* **Work to complete**: Pull out the stretch of the records from the line containing "Describe the element at coordinates (134, 940)" through the end of the records, and reproduce those lines word for word.

Entries drawn from a collection:
====

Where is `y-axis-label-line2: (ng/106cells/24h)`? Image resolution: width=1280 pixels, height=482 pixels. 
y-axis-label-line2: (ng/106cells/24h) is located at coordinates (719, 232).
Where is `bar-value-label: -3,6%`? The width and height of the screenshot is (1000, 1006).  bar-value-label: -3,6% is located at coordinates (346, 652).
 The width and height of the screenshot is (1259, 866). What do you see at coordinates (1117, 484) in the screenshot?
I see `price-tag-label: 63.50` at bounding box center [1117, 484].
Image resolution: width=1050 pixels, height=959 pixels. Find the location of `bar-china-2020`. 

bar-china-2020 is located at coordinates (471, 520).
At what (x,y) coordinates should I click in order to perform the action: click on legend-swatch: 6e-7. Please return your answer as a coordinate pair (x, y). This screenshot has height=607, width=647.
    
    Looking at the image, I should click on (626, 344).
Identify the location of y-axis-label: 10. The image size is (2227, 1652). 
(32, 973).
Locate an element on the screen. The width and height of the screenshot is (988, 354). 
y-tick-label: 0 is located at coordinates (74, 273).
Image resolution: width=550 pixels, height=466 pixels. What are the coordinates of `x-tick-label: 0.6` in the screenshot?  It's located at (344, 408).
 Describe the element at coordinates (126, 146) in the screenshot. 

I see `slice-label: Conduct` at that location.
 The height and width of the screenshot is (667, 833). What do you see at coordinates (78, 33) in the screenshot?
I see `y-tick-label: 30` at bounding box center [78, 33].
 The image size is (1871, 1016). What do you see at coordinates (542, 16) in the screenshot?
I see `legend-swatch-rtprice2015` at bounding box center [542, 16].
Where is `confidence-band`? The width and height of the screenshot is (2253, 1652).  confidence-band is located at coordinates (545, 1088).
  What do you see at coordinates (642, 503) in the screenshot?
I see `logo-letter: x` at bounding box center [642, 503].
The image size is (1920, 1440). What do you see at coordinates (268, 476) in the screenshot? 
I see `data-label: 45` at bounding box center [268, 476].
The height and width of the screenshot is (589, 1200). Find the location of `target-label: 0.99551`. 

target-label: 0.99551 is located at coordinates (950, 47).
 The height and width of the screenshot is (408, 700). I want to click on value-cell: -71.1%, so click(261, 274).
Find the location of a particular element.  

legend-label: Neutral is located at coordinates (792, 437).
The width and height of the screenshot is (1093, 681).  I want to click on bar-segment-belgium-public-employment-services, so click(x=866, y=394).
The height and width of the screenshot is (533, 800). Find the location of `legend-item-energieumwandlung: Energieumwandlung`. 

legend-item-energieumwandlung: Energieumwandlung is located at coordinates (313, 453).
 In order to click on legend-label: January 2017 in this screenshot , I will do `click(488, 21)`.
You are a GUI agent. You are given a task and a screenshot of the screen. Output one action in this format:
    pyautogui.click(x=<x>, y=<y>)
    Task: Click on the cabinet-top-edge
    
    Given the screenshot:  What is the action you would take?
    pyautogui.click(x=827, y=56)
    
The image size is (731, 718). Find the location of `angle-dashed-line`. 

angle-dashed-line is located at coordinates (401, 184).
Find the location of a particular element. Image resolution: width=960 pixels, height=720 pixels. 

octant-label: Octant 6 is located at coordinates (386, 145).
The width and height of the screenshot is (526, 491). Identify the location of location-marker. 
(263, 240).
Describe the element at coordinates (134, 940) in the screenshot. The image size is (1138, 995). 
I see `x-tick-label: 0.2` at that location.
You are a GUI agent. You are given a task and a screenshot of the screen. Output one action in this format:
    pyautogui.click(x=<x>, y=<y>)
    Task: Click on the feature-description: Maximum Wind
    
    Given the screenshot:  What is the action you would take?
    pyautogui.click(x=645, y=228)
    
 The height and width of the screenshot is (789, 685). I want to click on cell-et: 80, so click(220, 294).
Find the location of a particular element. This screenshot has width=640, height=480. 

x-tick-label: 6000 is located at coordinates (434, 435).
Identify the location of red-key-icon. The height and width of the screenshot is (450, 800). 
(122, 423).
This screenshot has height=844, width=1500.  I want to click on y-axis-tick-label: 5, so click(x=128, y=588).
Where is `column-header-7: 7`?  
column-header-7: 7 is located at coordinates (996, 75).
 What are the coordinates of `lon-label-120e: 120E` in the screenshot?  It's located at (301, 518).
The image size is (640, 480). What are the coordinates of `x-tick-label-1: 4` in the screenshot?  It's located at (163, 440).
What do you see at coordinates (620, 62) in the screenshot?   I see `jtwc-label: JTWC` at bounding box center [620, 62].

====

* **Response for this exercise**:
Describe the element at coordinates (134, 940) in the screenshot. The image size is (1138, 995). 
I see `x-tick-label: 0.2` at that location.
You are a GUI agent. You are given a task and a screenshot of the screen. Output one action in this format:
    pyautogui.click(x=<x>, y=<y>)
    Task: Click on the feature-description: Maximum Wind
    
    Given the screenshot:  What is the action you would take?
    pyautogui.click(x=645, y=228)
    
 The height and width of the screenshot is (789, 685). I want to click on cell-et: 80, so click(220, 294).
Find the location of a particular element. This screenshot has width=640, height=480. 

x-tick-label: 6000 is located at coordinates (434, 435).
Identify the location of red-key-icon. The height and width of the screenshot is (450, 800). 
(122, 423).
This screenshot has height=844, width=1500.  I want to click on y-axis-tick-label: 5, so click(x=128, y=588).
Where is `column-header-7: 7`?  
column-header-7: 7 is located at coordinates (996, 75).
 What are the coordinates of `lon-label-120e: 120E` in the screenshot?  It's located at (301, 518).
The image size is (640, 480). What are the coordinates of `x-tick-label-1: 4` in the screenshot?  It's located at (163, 440).
What do you see at coordinates (620, 62) in the screenshot?   I see `jtwc-label: JTWC` at bounding box center [620, 62].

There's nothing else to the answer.